3.5.3.      Cannot determine if sentences refer to the same event


More than %%NUMBER%% acres burned and more than %%NUMBER%% homes were destroyed in the massive Cedar Fire .


Major fires had burned %%NUMBER%% acres by early last night.


In this example, both sentences could be about the same series of events (fires). However, these are possibly about two events: one is about a specific fire, the other about a cluster of fires. This should lead us to annotate these sentences as expressing “not equivalent” content. Another such example follows:


The spokeswoman said four soldiers were wounded in the attack, which took place just before noon around %%NUMBER%% km ( %%NUMBER%% miles ) north of the capital Baghdad.


Two US soldiers were killed in a mortar attack near the Iraqi town of Samarra yesterday , a US military spokeswoman said.


Notice that both sentences report the deaths of soldiers in an attack in some Iraqi town. However, it is clear that the two sentences could be describing two isolated events.

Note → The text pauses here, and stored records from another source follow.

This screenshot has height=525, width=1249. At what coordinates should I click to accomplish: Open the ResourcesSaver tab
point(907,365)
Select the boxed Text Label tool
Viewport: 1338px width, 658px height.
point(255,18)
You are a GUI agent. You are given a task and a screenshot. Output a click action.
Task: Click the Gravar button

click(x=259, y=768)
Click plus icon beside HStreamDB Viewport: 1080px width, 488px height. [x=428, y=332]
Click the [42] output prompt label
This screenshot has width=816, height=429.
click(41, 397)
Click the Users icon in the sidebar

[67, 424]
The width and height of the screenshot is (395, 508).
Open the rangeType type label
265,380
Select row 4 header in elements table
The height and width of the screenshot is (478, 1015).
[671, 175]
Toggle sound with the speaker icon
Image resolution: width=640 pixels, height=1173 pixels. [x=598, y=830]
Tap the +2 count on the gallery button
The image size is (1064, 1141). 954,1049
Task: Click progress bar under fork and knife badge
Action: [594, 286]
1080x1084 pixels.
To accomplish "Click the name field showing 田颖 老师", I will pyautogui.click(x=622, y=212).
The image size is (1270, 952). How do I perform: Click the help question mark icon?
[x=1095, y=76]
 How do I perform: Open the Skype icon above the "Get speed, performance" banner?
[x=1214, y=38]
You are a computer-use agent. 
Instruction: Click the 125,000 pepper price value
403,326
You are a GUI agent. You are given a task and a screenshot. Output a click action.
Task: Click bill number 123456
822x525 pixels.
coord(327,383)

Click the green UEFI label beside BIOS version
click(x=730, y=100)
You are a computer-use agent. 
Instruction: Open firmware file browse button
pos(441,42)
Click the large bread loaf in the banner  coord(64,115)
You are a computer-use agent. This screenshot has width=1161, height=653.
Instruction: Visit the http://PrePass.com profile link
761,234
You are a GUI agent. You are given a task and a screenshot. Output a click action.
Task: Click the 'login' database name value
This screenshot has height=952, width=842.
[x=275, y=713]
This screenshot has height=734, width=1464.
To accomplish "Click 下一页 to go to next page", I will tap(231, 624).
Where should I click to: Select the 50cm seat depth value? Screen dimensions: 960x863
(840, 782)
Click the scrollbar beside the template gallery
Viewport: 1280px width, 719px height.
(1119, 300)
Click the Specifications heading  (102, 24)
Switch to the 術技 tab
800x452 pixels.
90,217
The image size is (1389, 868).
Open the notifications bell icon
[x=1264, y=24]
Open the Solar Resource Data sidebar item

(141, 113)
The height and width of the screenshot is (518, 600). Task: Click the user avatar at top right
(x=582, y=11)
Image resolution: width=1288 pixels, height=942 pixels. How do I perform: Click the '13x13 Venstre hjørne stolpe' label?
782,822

The fact that there is a discrepancy in the number of reported deaths should add to one’s suspicions that this might be the case. Since the sentences share some content, but we cannot be sure they refer to the same event, we should seek to err on the side of caution and mark them as “not equivalent”.



3.5.4.      Shared content but different rhetorical structure


The search feature works with around %%NUMBER%% titles from %%NUMBER%% publishers, which translates into some %%NUMBER%% million pages of searchable text .


This innovative search feature lets Amazon customers search the full text of a title to find a book , supplementing the existing search by author or title .


In this sentence pair, both sentences clearly make statements about a new search feature. However, notice the emphasis placed on the amount of data in the first sentence via the rhetorical device of reiterated citation of numbers. The two sentences are about the same subject matter, but they are significantly different in that the first might occur as a detailed exploration of the second. Therefore, this leads us to mark the sentences as “not equivalent”.


3.5.5.      Same event but details different emphasis


A Hunter Valley woman sentenced to %%NUMBER%% years jail for killing her four babies was only a danger to children in her care, a court was told.


As she stood up yesterday to receive a sentence of %%NUMBER%% years for killing her four babies, Kathleen Folbigg showed no emotion.


These sentences clearly report information related to the same event, but the first sentence emphasizes a particular legal argument presented by the convicted woman’s lawyer, while the second focuses on her apparent mental state at the trial. This type of sentence pair should be tagged as “not equivalent”. Given the magnitude of the semantic divergence between these two sentences – both in terms of content and emphasis – they should be treated as “not equivalent”.


More example sentence pairs which, while clearly significantly overlapping in content, should be tagged as “not equivalent”:



Authorities dubbed the investigation Operation Rollback , a reference to Wal-Mart's name for price reductions .


The ICE's investigation , known as " Operation Rollback " , targeted workers at %%NUMBER%% Wal-Mart stores in %%NUMBER%% states .



Researchers also found that women with mutations in the BRCA1 or BRCA2 gene have a %%NUMBER%% % to %%NUMBER%% % risk of ovarian cancer , depending on which gene is affected .


Earlier studies had suggested that the breast cancer risk from the gene mutations ranged from %%NUMBER%% % to %%NUMBER%% % .


Note that while the sentences may refer to the same piece of information, the inclusion of “earlier studies….” suggests this may not be the case. Therefore, they should be tagged as “not equivalent”.